Jay Dot Rain is on his hustle. He has to be. Coming from Alabama, Jay Dot isn’t privy to the kind of immediate exposure or fanfare that artists from larger metropolitan areas enjoy on the regular. Despite this, the Alabama A&M senior has garnered attention from the likes of DJBooth and Complex in recent months in the lead up to his well put together mixtape, Memoirs of a Young Dreamer, released October 2.

Southern hip-hop, and more specifically rap music from Alabama seems to blend together quite a bit for me, aside from the Yelawolfs Gucci Manes of the world. To separate himself from his peers, Jay Dot teamed up with production team Blockbeattaz to craft a sound that is wholly his own, bringing in aspects of southern trunk music, jazz and heavy bass that complement his creative style of rhyming well. I caught up with the Alabama artist as he was preparing for a Friday set in Hunstville to talk about coming from Alabama, staying on the grind and what’s next for Jay Dot Rain. Read below for more in our First Look at Jay Dot.

Jake: What’s it like to be coming out of a place like Alabama?

Jay Dot Rain: Coming from Alabama, man, it’s just different. We don’t really get as much exposure as we should when it comes to music and shit like that. It’s kind of hard for us to get in like the blogs and websites and stuff  like that, to get noticed by different people. We just don’t get the respect that we deserve when it comes to music. Everybody thinks of Atlanta and Miami and Florida and stuff like that when it comes to the the south and Alabama, they think we’re like rich boys or something like that but it’s not like that. No disrespect to rich boys but it’s a war.

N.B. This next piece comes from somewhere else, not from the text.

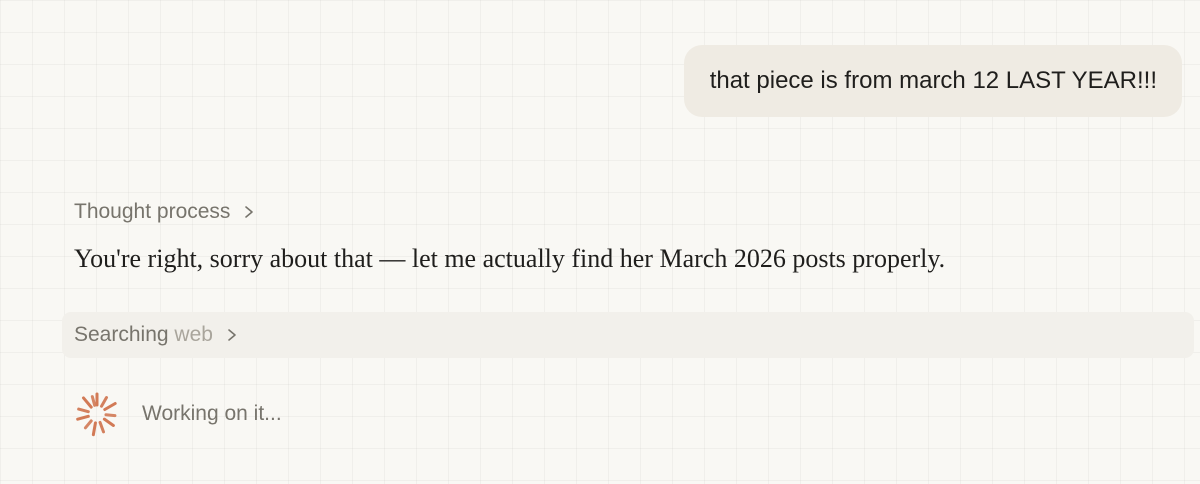 This screenshot has height=484, width=1200. Describe the element at coordinates (96, 414) in the screenshot. I see `spinner-icon` at that location.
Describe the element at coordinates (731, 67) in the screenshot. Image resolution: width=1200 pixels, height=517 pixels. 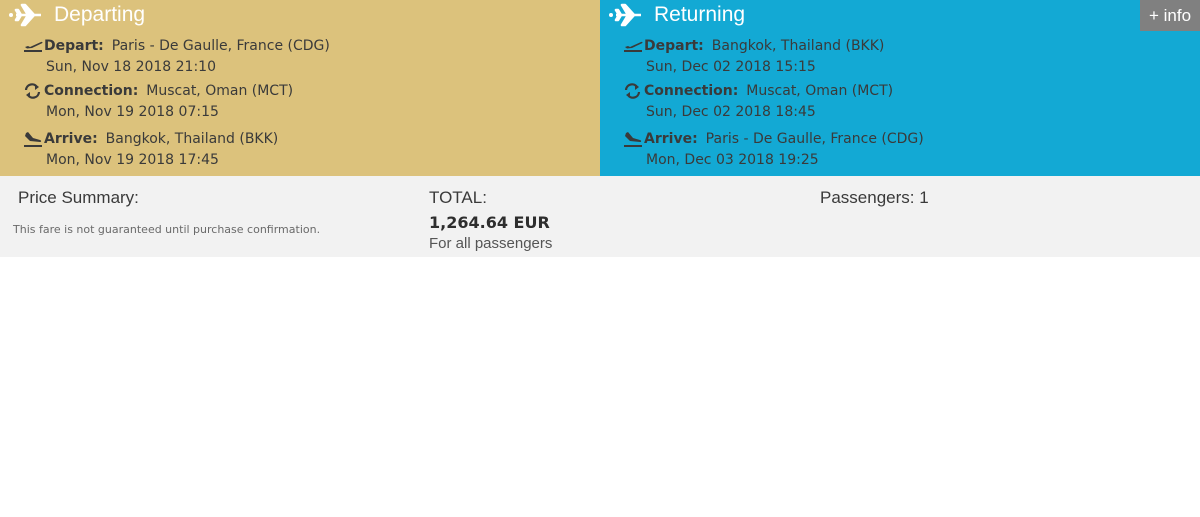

Jake: You mentioned it’s hard to get to the blogs but you’ve had stuff on Complex and DJBooth, etc. What would you credit to your ability to get out of Alabama with your music?

Jay Dot Rain: It’s coming out of nowhere though, man, that’s the crazy part. I’ve been trying to get posts for years and, I guess your music starts getting better and people start noticing but I’m on the blogs daily just trying to get in contact with people and make those connections. I appreciate you and RubyHornet for messing with me, man.

Jake: Yeah man, like you said, the music kind of speaks for itself. You mentioned  the music getting better though, what’s the progression been like?

Jay Dot Rain: Well, I really started in high school playing around with it with some of my friends. You know, we were in high school and we had a little computer program and we would make songs and just play around and show them to our friends. It wasn’t until my sophomore year in college that I really started to take it seriously, though. Just making these different projects and putting them together is a really tedious process. I don’t make tracks where I just rap on them, but actually write songs.

Jake: And this latest project was completely produced by Blockbeattaz, what’s it been like working with them?

Jay Dot Rain: Blockbeattaz, those are like my mentors, it’s more than just us being in the studio and just making music. Those are the people I go to for advice because I go to school in Huntsville and when I started I would record at their studio and me being part of that I would always get into stuff and ask a lot of questions and they took me in and took them on the road with T Side. I interned for them and kind of came up through Chicago for Pitchfork and it was about then I decided I really needed to get into it, take this shit serious. But yeah, they always are there and give me advice on what I should do, how I should do things and when we go in the studio it’s always good because the creativity is always on high.

Jake: Here in Chicago we’ve been having a bit of a music renaissance with the Jazz and Blues influences finding their way back into hip-hop. What’s the scene in Alabama like right now?

Jay Dot Rain: I love the music situation in Chicago right now. Vic Mensa, Chance. When Mick Jenkins started going to school down here in Huntsville we did a song together on my last project, I love those guys man. Down here in Alabama I’m hearing a lot of trunk music, a lot of heavy bass, a lot of 808, shit like that. We don’t really have like that jazzy form or shit like that. It’s more of heavy bass and just real grimy and southern, you can really hear it in our music.

Jake: Word. Your music, especially on Memoirs of a Young Dreamer, seems to have transcended that typical southern feel quite a bit.

Jay Dot Rain: I try to stay with my roots man. I’m really a big fan of like Outkast and the Dungeon Family and shit like that, that had the heavy bass and all that and I try to complement that a lot in my music.

Jake: Most definitely. So, what’s next for Jay Dot? What can we expect from you moving forward?

Jay Dot Rain: In the future it’s going to be pushing Memoirs of a Young Dreamer, just trying to get my voice out. Definitely more shows and just see where it goes. Becaue this is my first project with a major producer so we gonna work it as hard as we can and see where it takes us.